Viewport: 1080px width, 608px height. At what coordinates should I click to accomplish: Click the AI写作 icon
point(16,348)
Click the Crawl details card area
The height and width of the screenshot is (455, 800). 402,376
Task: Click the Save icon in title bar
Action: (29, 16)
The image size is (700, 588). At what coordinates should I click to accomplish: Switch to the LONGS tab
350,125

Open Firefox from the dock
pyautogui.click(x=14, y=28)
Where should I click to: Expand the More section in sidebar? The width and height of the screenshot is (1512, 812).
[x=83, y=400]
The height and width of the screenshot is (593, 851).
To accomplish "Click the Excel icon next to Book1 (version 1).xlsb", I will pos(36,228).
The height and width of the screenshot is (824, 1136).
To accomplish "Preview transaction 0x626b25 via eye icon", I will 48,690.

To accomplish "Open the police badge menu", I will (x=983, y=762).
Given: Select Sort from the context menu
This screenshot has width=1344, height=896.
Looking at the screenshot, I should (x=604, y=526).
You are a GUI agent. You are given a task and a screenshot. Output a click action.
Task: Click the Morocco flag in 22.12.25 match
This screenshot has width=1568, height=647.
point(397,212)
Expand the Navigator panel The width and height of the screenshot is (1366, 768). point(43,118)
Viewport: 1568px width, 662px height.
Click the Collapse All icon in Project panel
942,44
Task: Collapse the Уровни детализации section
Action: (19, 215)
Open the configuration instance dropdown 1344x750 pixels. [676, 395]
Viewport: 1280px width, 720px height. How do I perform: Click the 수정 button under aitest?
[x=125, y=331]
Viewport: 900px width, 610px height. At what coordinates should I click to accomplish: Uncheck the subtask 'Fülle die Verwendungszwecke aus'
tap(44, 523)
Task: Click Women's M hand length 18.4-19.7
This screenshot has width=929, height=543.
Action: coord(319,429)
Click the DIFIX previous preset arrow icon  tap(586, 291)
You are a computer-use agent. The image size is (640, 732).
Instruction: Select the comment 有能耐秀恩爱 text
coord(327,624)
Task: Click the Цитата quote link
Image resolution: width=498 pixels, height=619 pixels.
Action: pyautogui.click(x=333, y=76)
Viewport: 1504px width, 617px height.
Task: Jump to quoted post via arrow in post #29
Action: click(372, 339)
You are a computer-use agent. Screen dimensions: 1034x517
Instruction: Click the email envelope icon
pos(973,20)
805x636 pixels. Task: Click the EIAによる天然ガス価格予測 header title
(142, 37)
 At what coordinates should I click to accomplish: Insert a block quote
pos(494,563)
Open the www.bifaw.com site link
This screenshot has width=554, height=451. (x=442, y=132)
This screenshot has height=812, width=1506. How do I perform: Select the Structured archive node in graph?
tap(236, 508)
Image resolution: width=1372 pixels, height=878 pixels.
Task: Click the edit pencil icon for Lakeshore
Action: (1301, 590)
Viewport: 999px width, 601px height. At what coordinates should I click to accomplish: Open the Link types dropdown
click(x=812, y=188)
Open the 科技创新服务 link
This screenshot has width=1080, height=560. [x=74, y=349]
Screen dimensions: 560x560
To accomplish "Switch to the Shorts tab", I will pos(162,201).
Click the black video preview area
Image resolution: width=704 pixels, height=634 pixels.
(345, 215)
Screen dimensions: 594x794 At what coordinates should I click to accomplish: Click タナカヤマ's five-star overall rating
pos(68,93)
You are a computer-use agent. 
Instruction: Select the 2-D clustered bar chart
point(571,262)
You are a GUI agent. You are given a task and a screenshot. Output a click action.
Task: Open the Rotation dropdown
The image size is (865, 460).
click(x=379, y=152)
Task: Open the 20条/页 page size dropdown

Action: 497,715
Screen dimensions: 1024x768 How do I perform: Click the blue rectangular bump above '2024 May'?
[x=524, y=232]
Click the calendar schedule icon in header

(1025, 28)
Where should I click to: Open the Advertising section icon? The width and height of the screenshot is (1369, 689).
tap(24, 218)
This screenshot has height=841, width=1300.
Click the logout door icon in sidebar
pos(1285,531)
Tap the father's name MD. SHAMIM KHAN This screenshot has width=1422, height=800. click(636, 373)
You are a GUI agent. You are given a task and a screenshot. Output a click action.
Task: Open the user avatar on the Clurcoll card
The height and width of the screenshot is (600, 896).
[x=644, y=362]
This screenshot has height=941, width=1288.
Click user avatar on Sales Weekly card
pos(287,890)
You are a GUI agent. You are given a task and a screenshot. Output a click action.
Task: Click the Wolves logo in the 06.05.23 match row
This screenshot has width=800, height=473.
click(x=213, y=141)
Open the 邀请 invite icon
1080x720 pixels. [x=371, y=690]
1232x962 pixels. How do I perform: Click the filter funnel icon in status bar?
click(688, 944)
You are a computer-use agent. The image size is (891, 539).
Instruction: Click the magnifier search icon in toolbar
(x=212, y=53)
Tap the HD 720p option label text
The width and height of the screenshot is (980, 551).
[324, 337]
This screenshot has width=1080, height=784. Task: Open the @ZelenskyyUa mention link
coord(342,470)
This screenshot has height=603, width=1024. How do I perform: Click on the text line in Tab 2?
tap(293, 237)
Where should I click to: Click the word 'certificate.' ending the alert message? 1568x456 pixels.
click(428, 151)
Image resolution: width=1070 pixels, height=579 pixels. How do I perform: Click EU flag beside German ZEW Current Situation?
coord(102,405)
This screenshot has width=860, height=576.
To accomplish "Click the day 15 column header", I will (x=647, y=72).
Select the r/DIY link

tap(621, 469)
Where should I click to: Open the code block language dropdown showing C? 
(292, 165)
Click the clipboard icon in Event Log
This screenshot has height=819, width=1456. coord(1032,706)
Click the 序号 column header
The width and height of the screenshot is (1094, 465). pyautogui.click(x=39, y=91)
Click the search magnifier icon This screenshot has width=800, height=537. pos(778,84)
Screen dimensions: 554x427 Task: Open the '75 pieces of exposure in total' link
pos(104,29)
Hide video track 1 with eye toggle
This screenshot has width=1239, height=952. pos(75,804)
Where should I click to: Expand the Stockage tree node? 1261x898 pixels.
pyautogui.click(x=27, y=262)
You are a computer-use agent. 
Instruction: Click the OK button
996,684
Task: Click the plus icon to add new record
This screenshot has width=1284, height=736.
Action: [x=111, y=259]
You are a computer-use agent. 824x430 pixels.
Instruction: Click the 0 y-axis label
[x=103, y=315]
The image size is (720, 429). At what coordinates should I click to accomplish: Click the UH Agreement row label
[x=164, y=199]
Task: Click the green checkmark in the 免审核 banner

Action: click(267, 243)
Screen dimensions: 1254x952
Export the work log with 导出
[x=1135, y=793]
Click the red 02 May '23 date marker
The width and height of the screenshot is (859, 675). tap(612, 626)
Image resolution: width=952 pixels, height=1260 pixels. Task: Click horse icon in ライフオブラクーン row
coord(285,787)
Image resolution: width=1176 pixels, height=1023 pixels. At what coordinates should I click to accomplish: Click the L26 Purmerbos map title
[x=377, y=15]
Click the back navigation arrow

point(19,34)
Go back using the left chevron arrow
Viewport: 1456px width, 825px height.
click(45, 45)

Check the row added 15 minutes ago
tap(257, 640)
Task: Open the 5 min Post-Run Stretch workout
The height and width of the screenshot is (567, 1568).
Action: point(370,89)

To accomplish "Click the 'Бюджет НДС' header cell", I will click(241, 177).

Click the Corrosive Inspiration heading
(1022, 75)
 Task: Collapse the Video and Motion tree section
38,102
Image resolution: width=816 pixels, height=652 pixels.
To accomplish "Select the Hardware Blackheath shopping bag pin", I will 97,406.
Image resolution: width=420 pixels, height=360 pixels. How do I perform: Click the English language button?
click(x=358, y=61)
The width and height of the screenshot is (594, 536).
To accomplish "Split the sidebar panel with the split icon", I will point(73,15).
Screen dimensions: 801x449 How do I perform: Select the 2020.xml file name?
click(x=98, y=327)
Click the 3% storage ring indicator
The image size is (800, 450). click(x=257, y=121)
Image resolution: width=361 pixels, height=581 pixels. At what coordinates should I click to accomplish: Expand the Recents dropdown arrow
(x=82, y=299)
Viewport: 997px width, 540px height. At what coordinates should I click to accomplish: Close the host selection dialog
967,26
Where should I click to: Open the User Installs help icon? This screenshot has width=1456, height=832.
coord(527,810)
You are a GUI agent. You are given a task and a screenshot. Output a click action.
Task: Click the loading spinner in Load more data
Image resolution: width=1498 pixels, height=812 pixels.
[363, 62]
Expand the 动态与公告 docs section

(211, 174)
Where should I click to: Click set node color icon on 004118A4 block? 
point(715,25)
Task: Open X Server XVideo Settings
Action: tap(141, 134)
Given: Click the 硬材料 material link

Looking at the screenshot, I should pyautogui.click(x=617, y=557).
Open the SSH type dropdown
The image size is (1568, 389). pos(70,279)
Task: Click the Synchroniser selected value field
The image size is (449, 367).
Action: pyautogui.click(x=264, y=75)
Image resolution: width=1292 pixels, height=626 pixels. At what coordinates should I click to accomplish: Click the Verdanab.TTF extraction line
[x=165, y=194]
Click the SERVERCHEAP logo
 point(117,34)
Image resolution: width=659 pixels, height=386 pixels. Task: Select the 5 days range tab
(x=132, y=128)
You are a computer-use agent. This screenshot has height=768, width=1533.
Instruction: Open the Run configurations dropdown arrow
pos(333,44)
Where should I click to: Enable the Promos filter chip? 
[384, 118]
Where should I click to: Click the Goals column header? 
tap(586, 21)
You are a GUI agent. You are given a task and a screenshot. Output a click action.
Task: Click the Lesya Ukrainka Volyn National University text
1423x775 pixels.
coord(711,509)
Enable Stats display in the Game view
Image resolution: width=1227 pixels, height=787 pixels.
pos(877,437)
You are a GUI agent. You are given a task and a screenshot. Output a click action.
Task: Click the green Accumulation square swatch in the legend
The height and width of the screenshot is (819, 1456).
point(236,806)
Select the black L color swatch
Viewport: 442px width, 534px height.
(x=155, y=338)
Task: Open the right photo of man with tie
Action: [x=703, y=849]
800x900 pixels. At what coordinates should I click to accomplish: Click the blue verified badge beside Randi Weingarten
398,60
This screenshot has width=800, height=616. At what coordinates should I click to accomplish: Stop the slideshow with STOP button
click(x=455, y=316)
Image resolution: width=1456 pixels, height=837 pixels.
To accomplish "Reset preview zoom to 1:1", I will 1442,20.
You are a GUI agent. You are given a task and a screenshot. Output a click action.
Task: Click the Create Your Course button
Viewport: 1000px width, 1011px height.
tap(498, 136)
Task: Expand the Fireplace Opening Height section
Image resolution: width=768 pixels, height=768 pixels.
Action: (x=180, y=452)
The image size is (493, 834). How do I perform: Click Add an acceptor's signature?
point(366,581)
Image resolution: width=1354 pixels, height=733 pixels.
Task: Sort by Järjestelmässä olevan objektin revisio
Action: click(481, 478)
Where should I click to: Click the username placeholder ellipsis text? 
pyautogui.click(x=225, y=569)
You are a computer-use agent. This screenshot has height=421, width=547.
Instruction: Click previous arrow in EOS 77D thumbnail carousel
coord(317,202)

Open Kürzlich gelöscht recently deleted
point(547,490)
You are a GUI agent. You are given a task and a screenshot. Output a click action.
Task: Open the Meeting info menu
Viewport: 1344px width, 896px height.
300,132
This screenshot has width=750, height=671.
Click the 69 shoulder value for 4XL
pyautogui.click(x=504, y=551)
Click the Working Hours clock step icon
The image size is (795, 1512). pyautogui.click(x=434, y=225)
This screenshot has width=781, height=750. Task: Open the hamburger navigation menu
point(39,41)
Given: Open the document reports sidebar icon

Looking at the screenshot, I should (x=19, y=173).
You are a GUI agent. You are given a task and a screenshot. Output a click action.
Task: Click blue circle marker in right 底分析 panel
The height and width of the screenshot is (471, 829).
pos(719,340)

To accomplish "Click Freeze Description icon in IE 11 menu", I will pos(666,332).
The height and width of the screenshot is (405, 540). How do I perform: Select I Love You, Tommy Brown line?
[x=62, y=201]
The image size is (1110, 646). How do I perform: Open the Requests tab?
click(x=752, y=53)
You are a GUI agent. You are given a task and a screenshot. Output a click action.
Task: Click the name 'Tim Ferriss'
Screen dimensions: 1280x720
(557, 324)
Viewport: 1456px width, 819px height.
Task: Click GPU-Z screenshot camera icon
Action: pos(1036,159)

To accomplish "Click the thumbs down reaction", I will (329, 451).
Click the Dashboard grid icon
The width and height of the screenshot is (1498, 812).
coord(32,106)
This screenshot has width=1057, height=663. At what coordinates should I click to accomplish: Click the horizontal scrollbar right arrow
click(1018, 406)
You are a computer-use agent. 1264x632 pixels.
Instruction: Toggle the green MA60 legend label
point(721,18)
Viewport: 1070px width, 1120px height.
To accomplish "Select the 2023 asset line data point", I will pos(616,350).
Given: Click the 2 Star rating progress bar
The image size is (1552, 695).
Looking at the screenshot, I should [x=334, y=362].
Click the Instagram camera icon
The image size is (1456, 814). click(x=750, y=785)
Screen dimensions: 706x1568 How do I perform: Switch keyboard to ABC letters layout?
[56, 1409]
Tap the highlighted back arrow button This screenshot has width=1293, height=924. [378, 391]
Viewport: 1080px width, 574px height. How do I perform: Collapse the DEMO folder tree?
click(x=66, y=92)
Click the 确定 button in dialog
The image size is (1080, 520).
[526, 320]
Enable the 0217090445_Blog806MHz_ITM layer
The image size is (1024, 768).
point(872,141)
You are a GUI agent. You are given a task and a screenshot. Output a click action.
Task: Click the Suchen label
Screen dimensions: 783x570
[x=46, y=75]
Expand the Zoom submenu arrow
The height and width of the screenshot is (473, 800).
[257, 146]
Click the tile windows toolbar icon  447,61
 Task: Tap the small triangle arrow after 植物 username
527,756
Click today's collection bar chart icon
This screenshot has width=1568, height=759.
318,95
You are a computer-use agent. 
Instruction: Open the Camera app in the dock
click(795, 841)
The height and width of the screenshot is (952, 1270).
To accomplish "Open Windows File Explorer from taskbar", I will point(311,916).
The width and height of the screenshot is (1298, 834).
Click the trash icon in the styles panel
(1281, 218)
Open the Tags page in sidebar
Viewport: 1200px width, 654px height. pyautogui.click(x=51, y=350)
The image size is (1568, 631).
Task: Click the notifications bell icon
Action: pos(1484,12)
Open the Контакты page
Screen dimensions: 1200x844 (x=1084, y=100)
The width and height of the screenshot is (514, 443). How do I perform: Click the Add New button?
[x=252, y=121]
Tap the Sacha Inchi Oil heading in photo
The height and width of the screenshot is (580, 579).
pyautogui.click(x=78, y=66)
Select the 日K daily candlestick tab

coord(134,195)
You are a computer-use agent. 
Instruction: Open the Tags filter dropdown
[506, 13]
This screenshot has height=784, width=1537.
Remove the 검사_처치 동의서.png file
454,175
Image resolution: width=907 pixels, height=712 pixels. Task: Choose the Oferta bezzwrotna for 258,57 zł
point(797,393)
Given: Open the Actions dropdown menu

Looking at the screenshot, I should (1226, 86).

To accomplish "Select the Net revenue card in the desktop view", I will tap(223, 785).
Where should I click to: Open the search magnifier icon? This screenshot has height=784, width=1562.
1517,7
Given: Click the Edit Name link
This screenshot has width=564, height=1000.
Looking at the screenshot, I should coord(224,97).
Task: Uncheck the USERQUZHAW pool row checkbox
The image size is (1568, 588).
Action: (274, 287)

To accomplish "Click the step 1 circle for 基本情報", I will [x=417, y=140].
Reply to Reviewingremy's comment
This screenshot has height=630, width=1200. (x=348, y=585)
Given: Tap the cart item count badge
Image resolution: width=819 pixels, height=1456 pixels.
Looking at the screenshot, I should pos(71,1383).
※
■ **What you are asked to do**: Reproduce the data above word for word, starting at the line containing "Tap the highlighted" and ending at the line containing "will tap(223, 785).".

■ **Result of this exercise**:
Tap the highlighted back arrow button This screenshot has width=1293, height=924. [378, 391]
Viewport: 1080px width, 574px height. How do I perform: Collapse the DEMO folder tree?
click(x=66, y=92)
Click the 确定 button in dialog
The image size is (1080, 520).
[526, 320]
Enable the 0217090445_Blog806MHz_ITM layer
The image size is (1024, 768).
point(872,141)
You are a GUI agent. You are given a task and a screenshot. Output a click action.
Task: Click the Suchen label
Screen dimensions: 783x570
[x=46, y=75]
Expand the Zoom submenu arrow
The height and width of the screenshot is (473, 800).
[257, 146]
Click the tile windows toolbar icon  447,61
 Task: Tap the small triangle arrow after 植物 username
527,756
Click today's collection bar chart icon
This screenshot has width=1568, height=759.
318,95
You are a computer-use agent. 
Instruction: Open the Camera app in the dock
click(795, 841)
The height and width of the screenshot is (952, 1270).
To accomplish "Open Windows File Explorer from taskbar", I will point(311,916).
The width and height of the screenshot is (1298, 834).
Click the trash icon in the styles panel
(1281, 218)
Open the Tags page in sidebar
Viewport: 1200px width, 654px height. pyautogui.click(x=51, y=350)
The image size is (1568, 631).
Task: Click the notifications bell icon
Action: pos(1484,12)
Open the Контакты page
Screen dimensions: 1200x844 (x=1084, y=100)
The width and height of the screenshot is (514, 443). How do I perform: Click the Add New button?
[x=252, y=121]
Tap the Sacha Inchi Oil heading in photo
The height and width of the screenshot is (580, 579).
pyautogui.click(x=78, y=66)
Select the 日K daily candlestick tab

coord(134,195)
You are a computer-use agent. 
Instruction: Open the Tags filter dropdown
[506, 13]
This screenshot has height=784, width=1537.
Remove the 검사_처치 동의서.png file
454,175
Image resolution: width=907 pixels, height=712 pixels. Task: Choose the Oferta bezzwrotna for 258,57 zł
point(797,393)
Given: Open the Actions dropdown menu

Looking at the screenshot, I should (1226, 86).

To accomplish "Select the Net revenue card in the desktop view", I will tap(223, 785).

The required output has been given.